Absürd öğeler konusunda ise beli veya göğsü yerine kolunda silah kılıfı ile dolaşan Meksikalı devrimciler, kavurucu güneşin altında dahi siyah takım elbiseden ödün vermeyen Avusturyalı ajanlar, fahişelerin cirit attığı bir salonda Bach'tan piyano eserleri çalan Sabata, bir ahırın içinde yerde duran ve hikayeye bir şekilde dahil edilen akordeon, Albay Skimmel'in çalışma odasında muhbirleri yoketmek amacıyla kullandığı, topları gerçek mermilerle dolu olan gemi maketi akla gelebilecek ilk örneklerdir.
Spaghettilerin vazgeçilmez öğelerinden birisi olan stres yaratma faktörü ise bıçakla sabitlenmiş nota defterine bakarak çaldığı parçayı bitirmeden düelloya oturmayan Sabata'nın bu mini konseri esnasında kendisine bakan onlarca çift Meksikalı ve Avusturyalının gözüyle verilmektedir.
Toplu veya yalnız olarak izlenebilecek bu pulp Spaghetti örneği, günümüzün iflah olmaz Spaghetti Western hayranlarından Quentin Tarantino'nun 1996 yılında Texas'ta kendi adına düzenlediği bir film festivali için seçtiği filmlerden birisidir.
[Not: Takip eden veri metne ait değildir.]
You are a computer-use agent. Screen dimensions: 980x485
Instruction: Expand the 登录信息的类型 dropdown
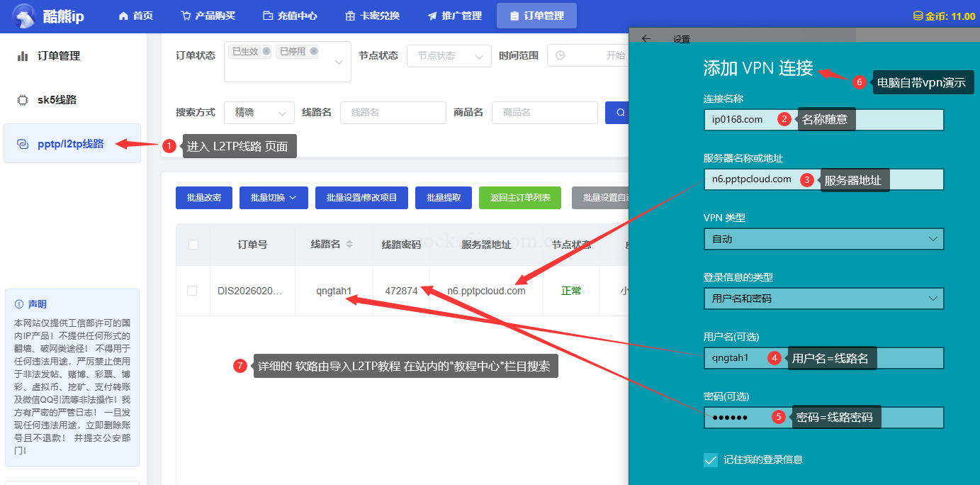coord(823,299)
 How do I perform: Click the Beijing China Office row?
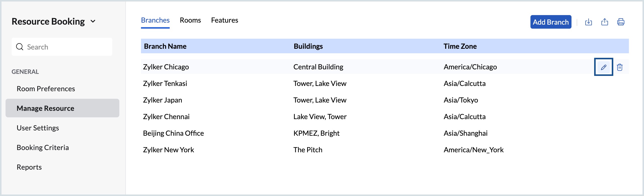pyautogui.click(x=173, y=133)
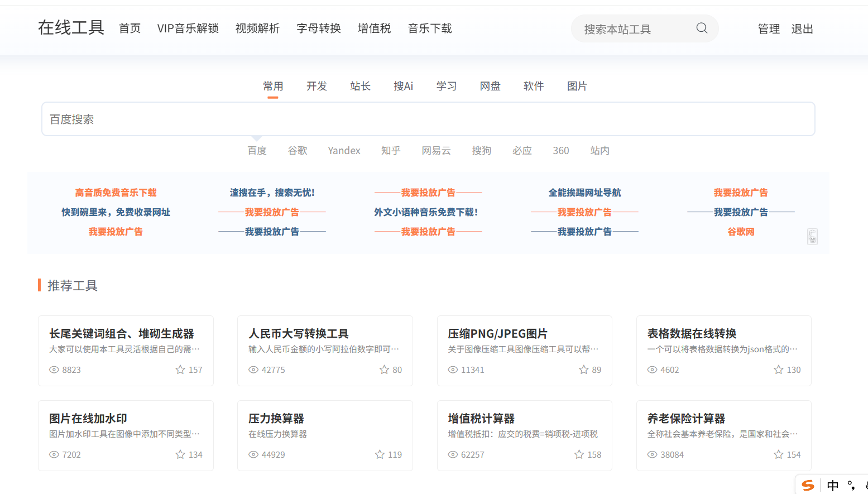Toggle the 中 Chinese input mode indicator
Image resolution: width=868 pixels, height=494 pixels.
(x=832, y=485)
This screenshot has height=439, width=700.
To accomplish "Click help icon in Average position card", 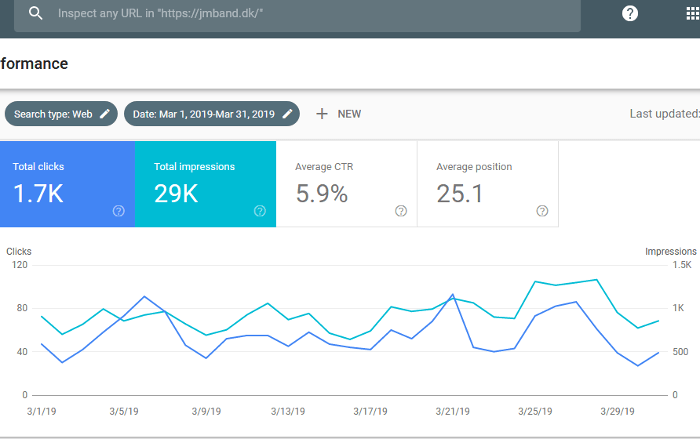I will [x=542, y=211].
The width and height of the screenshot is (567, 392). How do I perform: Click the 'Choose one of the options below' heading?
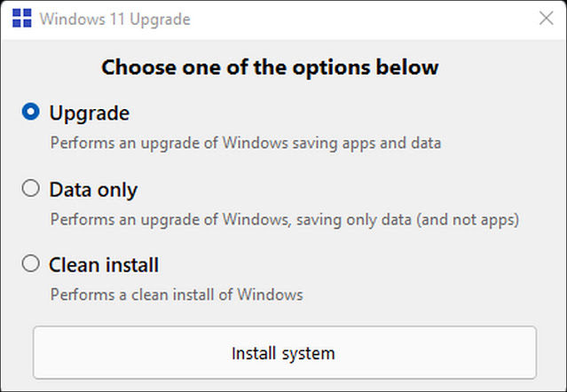tap(270, 67)
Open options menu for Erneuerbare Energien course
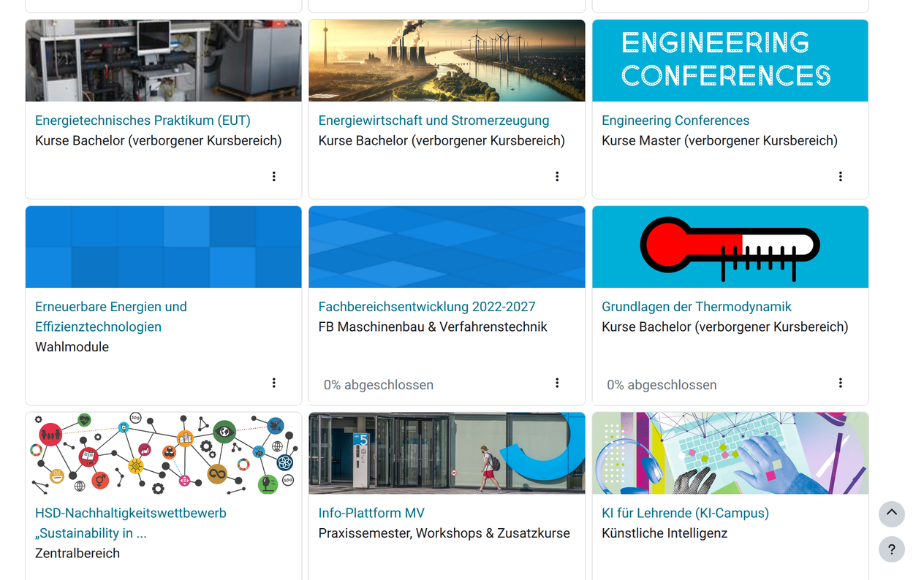The height and width of the screenshot is (580, 924). click(274, 383)
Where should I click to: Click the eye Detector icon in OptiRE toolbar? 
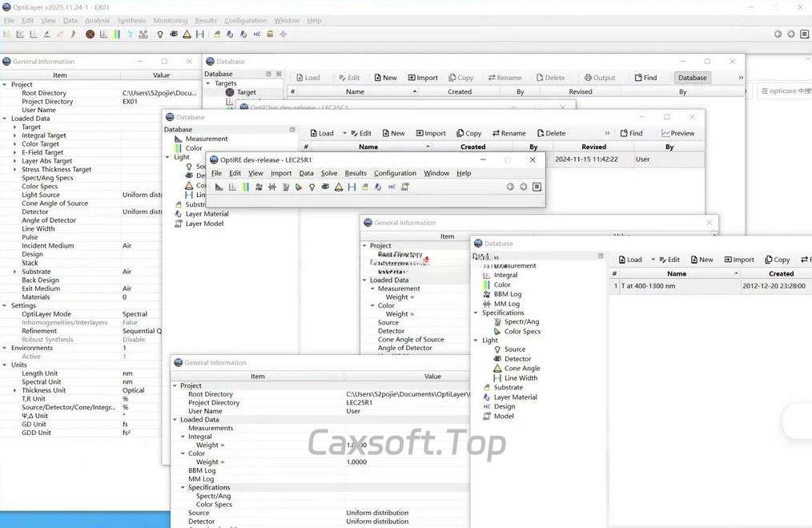click(x=325, y=187)
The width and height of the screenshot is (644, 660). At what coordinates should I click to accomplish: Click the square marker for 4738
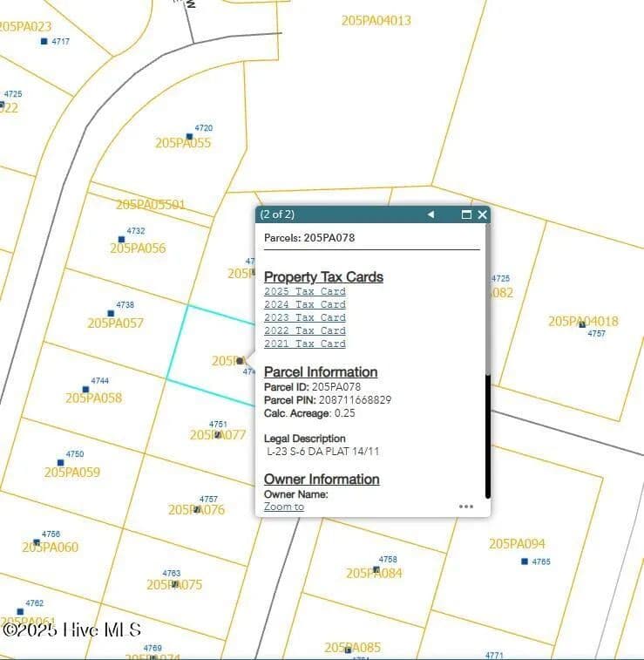[111, 313]
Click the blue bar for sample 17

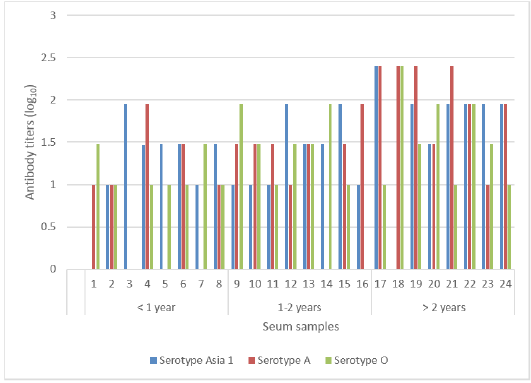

Ayrıca Spaghettilere Emek Veren Besteciler konusunda ele aldığımız Bruno Nicolai, en başarılı Spaghetti Western kompozisyonlarını bu film için gerçekleştirmiştir.
Yazan: Gökay GELGEC - Yojimbooo
6 yorum:
BU FİLMDE SABATA NIN ÇALDIĞI MÜZİKLERİN BACHA AİT OLDUĞUNU İLK SİZDEN DUYDUM ARAMAMA RAĞMEN ESERİN KİME AİT OLDUĞUNU BULAMADIM EĞER SİZ BİLİYORSANIZ BURAYA YAZARMISINIZ.
merhaba. albümün tamami asagidaki linkte eklenmis,
http://www.youtube.com/watch?v=iwLnEiGbgo4
HOCAM ÇOK SAĞOLUN GERİ DÖNDÜĞÜNÜZ İÇİN İLETİNİZİ YENİ GÖRDÜM GERİ DÖNÜŞ YAPACAĞINIZI PEK BEKLEMİYORDUM AÇIKÇASI.
YALNIZ BİR YANLIŞLIK VAR BEN ALBÜMÜ (SOUNDTRACK)BİLİYORUM SİZ
BACHTAN BAHSETMİŞSİNİZ SİZİN DIŞINIZDA BÖYLE BİR BİLGİYE RASTLAMADIM BEN KLASİK MÜZİK FANIYIM AMA BU ESERİN FİLM MÜZİĞİ OLDUĞUNU SANMIYORUM EĞER BİLİYORSANIZ(ZATEN SİZE SORDUĞUM BUYDU)BU BACHIN (YADA HER KİMİNSE)HANGİ PİANO PARÇASI OLDUĞUNU YAZABİLİRMİSİNİZ.
Merhaba. Video çalışmıyor. Bach'ın hangi eseri? Adını yazabilir misiniz?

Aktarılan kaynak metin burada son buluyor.